→ **Brief**
Please copy everything from the first line down to the line containing "(x=251, y=60)", both included, with the requests kept as they are. Rescale each coordinate in the answers by 1.25, rounding to whole numbers with halves going up.

→ **Supplied entries**

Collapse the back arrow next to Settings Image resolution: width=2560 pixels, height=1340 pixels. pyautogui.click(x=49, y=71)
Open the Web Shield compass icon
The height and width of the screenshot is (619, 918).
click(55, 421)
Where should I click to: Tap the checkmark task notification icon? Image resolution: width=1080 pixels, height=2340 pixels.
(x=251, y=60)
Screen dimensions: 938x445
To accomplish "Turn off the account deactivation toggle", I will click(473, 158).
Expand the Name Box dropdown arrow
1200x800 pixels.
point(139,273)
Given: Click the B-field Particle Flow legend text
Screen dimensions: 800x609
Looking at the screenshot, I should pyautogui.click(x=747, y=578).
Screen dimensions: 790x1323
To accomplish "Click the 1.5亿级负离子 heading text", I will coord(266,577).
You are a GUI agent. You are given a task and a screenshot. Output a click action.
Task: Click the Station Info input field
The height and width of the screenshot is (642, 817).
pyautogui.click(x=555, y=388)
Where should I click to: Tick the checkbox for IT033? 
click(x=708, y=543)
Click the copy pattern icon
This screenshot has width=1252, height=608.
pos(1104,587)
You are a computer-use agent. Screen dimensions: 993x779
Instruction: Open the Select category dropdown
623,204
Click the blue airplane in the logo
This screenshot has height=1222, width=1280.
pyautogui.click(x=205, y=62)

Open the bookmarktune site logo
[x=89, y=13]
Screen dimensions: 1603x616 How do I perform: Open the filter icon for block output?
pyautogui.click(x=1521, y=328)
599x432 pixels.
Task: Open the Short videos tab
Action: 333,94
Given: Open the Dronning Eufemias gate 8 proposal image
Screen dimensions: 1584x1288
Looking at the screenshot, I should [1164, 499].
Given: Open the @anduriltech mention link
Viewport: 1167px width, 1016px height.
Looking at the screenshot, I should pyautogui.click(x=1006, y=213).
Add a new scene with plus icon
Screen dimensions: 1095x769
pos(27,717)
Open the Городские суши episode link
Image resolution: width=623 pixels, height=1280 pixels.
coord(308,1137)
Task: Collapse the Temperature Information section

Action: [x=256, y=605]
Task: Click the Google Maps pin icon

→ **Worked answer**
Collapse the back arrow next to Settings Image resolution: width=2560 pixels, height=1340 pixels. pyautogui.click(x=61, y=89)
Open the Web Shield compass icon
The height and width of the screenshot is (619, 918).
click(69, 526)
Where should I click to: Tap the checkmark task notification icon? Image resolution: width=1080 pixels, height=2340 pixels.
(x=314, y=75)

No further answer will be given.